Rasulullah merupakan pribadi yang anggun dan amat pendiam. Namun, andai beliau berkata, tekanannya pasti dan jujur sehingga melontarkan wibawa terhadap siapa yang mendengarnya. Sebaliknya, kita-kita ini kadang terlampau banyak mengoceh tanpa isi, yang menurut kata peribahasanya “tong kosong nyaring bunyinya !”. Karena terlampau banyak ngoceh, boro-boro wibawa muncul, sebab isi ocehannya tak sama dengan wujud amalannya.

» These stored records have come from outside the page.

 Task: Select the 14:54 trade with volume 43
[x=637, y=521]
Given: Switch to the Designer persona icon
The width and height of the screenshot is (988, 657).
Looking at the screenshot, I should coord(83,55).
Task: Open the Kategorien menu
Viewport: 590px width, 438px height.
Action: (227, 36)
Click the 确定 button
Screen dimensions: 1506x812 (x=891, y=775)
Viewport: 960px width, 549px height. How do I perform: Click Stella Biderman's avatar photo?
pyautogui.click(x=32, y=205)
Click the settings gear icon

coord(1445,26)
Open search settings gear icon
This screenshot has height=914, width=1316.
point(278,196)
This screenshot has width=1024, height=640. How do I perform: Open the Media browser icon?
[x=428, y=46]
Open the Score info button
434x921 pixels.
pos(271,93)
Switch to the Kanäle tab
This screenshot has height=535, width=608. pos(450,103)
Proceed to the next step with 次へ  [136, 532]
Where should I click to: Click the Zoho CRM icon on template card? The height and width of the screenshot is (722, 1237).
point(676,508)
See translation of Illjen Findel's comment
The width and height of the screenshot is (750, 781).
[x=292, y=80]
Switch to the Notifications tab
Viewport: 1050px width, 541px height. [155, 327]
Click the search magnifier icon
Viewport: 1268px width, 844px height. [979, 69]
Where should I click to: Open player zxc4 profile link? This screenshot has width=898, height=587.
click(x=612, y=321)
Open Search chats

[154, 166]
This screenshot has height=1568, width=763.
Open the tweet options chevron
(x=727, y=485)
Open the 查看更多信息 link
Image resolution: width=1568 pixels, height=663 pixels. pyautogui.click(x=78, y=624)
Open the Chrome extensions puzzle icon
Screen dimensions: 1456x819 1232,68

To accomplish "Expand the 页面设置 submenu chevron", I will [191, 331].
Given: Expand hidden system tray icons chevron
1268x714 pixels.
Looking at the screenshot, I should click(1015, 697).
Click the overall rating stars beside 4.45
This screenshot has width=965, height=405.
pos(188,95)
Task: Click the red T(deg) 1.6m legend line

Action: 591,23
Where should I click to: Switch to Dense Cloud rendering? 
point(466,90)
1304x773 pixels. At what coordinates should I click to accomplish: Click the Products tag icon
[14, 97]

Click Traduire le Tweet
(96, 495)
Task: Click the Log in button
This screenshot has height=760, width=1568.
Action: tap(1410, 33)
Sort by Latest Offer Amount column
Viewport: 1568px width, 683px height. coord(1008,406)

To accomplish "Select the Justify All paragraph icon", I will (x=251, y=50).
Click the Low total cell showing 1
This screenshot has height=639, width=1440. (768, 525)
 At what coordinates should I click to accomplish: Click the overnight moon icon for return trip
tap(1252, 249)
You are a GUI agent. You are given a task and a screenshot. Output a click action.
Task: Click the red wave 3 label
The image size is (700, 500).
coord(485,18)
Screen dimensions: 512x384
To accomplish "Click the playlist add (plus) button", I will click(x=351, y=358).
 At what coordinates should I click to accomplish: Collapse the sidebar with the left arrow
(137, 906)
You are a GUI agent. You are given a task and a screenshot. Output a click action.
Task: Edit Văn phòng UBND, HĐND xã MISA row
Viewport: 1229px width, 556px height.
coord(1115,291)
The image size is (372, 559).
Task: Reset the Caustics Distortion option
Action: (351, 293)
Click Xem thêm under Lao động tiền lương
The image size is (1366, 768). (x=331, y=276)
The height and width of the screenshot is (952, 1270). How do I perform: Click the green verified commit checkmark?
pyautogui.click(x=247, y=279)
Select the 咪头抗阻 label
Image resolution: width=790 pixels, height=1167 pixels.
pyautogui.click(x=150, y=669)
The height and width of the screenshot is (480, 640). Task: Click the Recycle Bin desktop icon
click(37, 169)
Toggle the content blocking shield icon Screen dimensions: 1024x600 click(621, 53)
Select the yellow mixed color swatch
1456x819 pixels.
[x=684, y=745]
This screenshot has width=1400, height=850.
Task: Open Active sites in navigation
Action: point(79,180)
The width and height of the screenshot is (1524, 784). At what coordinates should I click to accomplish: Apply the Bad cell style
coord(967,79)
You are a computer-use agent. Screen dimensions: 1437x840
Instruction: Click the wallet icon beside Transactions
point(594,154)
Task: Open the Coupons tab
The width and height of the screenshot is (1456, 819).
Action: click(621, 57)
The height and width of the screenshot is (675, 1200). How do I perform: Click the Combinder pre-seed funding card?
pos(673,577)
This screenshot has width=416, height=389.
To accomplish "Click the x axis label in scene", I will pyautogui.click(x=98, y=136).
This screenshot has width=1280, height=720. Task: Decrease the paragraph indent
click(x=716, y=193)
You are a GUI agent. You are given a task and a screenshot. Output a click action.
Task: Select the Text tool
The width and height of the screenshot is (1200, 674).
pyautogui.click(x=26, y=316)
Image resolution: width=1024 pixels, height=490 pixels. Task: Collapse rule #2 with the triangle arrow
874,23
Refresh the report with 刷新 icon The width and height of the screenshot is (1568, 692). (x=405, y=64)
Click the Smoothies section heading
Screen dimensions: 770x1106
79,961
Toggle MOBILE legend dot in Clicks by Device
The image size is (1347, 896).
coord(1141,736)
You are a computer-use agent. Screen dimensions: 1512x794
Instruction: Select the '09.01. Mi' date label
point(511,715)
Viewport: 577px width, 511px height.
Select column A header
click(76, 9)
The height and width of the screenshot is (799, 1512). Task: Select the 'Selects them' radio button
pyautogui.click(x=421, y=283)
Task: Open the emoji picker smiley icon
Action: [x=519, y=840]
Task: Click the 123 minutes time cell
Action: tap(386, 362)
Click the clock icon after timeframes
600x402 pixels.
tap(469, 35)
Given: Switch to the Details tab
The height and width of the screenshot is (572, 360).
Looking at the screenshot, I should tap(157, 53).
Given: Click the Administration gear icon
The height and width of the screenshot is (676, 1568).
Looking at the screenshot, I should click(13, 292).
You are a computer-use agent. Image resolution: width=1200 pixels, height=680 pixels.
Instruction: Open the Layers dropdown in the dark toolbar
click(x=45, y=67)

Keindahan pribadi Rasulullah semakin tampak pula karena sedikit makanan yang didapatnya senantiasa dibaginya kepada siapa pun yang kebetulan lewat dan membutuhkannya. Di luar rumah beliau, ada serambi yang senantiasa dipenuhi oleh fakir-miskin yang sepenuhnya hidup dari welas-asih beliau. Namun sayang, sebaliknya kita yang penuh makanan bru di juru-bro di panto, terkadang lupa kepada sang fakir yang lapar. Boro-boro membikin serambi bagi fakir-miskin, didekati orang yang berpakaian compang-camping saja, standing kita terasa anjlok ke comberan. Duit receh bagian para manusia papa lebih asyik dibelanjakan ice cream yang segar lezat ketimbang digusur hidup tak subur.

Santapan Rasulullah sehari-hari sekedar kurma dan air atau roti tawar. Madu dan susu merupakan minuman yang disukainya, namun amat jarang ternikmati (oleh beliau) karena dianggap mewah. Sebaliknya, kita terkadang uring-uringan ngambek andai makan tak ada lauk-pauknya yang enak, kendati penghasilan teramat minim. Akhirnya yang melanda kita-kita ini “lebih besar pasak daripada tiang”, segala penyakit nemplok di badan gara-gara utang bergudang-gudang.

Selama hidupnya, Rasulullah hampir tak pernah memukul siapa pun. Ucapan yang paling kasar yang pernah terlontar dari mulut beliau ialah “semoga dahinya berlumuran lumpur”. Tatkala diminta untuk mengutuk seseorang, beliau bahkan menjawab, “Aku diutus bukanlah untuk mengutuk seseorang, namun justru untuk mendoakan umat manusia.” Sebaliknya pukul-memukul bagi kita merupakan “pekerjaan tangan” sehari-hari, terutama memukul anak. Ucap sumpah Nabi yang dirasanya paling kasar, bahkan sebaliknya bagi kita itulah yang dirasakan paling halus. Sebelum mengucapkan kata “bedebah”, “setan”, atau “kunyuk”, rasanya sumpah-serapah kita terhadap orang lain belumlah afdol.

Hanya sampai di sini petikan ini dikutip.